Now, contrast this with the traditional writing gauntlet, a process many of us know all too well. Without an AI partner, Sarah would likely face that intimidating blank screen, wrestling with each sentence of her introduction as she simultaneously tries to recall information, frame her argument, and find the perfect words. This taxing mental juggling act would continue through the body of the post, where hours could be spent trying to synthesize complex research, organize content, and craft clear prose, often leading to a disjointed draft. The subsequent revision process would then become a heavy lift, demanding significant effort to untangle structural issues and clarify core ideas. Ultimately, the journey would be longer and more draining, offering fewer opportunities for deep, iterative reflection on the core message.

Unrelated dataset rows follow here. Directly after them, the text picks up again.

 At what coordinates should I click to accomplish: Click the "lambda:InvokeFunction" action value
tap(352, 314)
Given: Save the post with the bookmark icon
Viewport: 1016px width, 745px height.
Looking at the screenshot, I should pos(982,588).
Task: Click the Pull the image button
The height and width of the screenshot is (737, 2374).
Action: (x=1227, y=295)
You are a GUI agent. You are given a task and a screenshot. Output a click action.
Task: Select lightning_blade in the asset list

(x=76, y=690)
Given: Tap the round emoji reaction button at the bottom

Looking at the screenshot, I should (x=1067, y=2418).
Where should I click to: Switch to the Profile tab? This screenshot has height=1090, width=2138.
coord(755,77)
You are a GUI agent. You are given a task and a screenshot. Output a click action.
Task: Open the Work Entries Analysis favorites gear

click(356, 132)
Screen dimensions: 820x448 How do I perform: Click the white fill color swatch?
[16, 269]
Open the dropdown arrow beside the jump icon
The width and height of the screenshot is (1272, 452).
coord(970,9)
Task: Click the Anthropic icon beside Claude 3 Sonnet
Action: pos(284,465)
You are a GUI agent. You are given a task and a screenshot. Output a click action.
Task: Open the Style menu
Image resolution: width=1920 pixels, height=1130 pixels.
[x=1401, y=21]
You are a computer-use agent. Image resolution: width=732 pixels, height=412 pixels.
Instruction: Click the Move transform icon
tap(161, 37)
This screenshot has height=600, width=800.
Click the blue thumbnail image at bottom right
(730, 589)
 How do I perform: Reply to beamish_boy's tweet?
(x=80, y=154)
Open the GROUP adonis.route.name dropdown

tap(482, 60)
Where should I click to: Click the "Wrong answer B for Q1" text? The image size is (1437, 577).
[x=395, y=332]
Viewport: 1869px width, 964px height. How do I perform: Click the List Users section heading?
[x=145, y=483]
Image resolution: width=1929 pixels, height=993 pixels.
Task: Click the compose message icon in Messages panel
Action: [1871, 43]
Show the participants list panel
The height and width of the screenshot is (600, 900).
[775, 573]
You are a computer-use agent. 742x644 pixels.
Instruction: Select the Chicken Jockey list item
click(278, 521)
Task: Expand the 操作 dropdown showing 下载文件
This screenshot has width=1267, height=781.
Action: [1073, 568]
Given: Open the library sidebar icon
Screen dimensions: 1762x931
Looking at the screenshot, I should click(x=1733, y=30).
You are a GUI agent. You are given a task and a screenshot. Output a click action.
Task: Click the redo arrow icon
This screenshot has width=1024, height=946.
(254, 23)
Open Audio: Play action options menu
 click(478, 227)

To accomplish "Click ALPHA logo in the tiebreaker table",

Crucially, with so much mental energy consumed by the mechanics of simply getting words on the page, the final piece might be less ambitious, as there's less cognitive bandwidth left for exploring more complex angles or pushing the boundaries of her thinking.
Leading the Human-AI Writing Partnership
By consciously directing AI to assist with tasks high in extraneous load (like initial formatting during the drafting phase), we conserve our own cognitive resources. This creates more mental capacity for the demanding, germane-load activities: insightful planning, critical synthesis during collecting and planning, crafting nuanced arguments in later-stage drafting, and rigorous reviewing.
This collaborative approach empowers us to use AI as a lever. It helps elevate our own thinking, deepen our learning, and produce writing that is not only created more efficiently but is also more thoughtful, original, and distinctly human.
The emerging skill for all of us is this discernment: knowing how to guide this powerful new partnership to amplify our own best thinking, ensuring we focus our energy where it truly counts.